Answered step by step
Verified Expert Solution
Link Copied!

Question

1 Approved Answer

1. One country has a comparative advantage over another country in the production of a good if it A. has a curved production possibilities curve

1. One country has a comparative advantage over another country in the production of a good if it

A. has a curved production possibilities curve and the other country has a linear production

possibilities curve.

B. has a linear production possibilities curve and the other country has a curved production

possibilities curve.

C. is a lower opportunity cost producer of the good.

D. has lower fixed costs than the other country.

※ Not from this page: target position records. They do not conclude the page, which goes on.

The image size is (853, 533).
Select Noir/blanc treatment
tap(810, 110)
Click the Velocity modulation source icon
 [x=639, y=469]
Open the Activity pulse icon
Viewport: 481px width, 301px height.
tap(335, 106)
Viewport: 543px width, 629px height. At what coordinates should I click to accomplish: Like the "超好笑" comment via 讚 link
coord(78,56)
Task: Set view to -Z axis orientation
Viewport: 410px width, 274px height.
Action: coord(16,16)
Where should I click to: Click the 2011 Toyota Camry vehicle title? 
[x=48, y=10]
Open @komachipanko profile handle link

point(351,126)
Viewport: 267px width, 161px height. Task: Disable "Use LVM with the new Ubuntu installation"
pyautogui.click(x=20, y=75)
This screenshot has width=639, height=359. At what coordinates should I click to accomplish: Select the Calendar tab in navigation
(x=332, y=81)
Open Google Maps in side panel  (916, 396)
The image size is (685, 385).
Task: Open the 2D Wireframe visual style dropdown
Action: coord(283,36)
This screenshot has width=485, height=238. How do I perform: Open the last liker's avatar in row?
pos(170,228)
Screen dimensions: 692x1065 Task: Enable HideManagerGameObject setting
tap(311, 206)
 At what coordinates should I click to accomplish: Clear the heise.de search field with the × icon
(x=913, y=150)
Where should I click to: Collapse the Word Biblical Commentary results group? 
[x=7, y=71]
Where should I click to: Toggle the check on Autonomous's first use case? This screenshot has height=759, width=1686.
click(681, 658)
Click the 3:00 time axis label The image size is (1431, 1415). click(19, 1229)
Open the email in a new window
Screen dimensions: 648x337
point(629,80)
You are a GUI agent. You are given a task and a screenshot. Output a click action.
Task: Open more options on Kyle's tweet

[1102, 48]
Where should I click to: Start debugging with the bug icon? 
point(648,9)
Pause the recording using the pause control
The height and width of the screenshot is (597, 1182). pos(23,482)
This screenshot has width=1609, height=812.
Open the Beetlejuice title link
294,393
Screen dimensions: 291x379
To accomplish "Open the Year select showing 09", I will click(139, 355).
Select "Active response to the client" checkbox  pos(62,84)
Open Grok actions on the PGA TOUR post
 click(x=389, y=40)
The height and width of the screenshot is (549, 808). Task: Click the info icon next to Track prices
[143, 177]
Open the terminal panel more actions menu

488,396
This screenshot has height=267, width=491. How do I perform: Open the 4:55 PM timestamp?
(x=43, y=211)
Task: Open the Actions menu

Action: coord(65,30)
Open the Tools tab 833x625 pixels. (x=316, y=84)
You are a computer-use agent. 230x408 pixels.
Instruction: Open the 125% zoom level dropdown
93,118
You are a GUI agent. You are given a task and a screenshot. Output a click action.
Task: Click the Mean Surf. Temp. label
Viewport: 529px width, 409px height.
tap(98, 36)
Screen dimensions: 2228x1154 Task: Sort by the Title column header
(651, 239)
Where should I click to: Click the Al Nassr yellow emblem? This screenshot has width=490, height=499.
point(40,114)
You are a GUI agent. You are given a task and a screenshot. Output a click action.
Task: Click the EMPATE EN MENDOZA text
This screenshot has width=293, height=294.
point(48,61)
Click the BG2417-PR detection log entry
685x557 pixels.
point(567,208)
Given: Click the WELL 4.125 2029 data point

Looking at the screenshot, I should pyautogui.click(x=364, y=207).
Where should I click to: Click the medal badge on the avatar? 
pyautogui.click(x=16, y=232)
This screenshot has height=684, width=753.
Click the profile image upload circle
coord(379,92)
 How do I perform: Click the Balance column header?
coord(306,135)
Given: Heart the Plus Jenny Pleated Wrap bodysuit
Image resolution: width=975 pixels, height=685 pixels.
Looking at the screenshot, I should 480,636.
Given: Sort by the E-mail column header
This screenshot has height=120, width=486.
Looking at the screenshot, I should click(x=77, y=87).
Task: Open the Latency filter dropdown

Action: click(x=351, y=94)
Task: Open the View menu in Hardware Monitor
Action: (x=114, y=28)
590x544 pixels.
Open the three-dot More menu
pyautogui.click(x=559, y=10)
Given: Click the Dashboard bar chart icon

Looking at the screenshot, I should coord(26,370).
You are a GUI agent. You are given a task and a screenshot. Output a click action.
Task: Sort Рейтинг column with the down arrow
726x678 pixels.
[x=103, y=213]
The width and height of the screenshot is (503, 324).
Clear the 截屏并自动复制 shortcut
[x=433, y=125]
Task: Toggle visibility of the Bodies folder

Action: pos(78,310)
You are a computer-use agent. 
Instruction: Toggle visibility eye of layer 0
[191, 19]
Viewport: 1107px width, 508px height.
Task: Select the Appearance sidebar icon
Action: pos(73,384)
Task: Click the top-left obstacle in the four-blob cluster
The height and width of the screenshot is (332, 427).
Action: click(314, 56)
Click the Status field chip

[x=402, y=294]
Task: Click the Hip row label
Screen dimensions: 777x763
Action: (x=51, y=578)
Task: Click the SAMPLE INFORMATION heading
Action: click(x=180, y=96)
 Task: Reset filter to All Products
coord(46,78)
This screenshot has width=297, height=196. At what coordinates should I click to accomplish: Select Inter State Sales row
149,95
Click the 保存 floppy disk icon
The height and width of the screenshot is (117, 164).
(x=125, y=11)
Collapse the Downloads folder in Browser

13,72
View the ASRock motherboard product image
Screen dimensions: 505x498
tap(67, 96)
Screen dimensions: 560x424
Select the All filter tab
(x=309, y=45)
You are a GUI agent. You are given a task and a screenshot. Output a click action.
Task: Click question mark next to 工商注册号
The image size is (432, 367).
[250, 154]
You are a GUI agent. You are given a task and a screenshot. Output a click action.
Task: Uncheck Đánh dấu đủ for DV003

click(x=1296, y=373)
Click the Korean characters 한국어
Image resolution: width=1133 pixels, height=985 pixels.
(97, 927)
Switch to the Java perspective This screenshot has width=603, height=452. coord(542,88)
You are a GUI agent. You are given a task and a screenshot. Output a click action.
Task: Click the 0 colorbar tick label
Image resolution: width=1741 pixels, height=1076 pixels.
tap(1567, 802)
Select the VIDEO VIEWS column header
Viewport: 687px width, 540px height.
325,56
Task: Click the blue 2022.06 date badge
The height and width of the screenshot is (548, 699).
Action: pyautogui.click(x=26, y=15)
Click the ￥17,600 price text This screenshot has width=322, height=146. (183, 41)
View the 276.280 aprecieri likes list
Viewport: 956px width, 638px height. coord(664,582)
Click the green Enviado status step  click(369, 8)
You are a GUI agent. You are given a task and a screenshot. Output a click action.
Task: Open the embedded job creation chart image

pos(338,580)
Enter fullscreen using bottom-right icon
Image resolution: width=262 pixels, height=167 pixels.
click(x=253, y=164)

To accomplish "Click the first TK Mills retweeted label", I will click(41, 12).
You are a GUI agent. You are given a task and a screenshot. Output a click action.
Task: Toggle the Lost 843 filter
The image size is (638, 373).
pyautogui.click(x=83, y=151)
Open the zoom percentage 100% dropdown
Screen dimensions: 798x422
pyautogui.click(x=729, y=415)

2. A "voluntary export restraint" is an agreement between

A.government and a particular producer that agrees to limit its exports and, in return, the

government will subsidize the producer.

B.two countries in which the exporting country agrees to limit its exports to the importing

country.

C.two countries in which both countries agree to impose tariffs on the others' products.

D.a and c.

3.Which of the following describes a tariff?

A. an export tax.

B. a tax on import.

C. a limit on the quantity of import.

D. a physical ban on imported goods.

4.A country enjoys an absolute advantage over another country if it

A. uses same amount of resources to produce the same amount of resources.

B. produces less output with the same amount of resources.

C. produce more output with the same amount of resources.

D. uses more resources to produce the same amount of output.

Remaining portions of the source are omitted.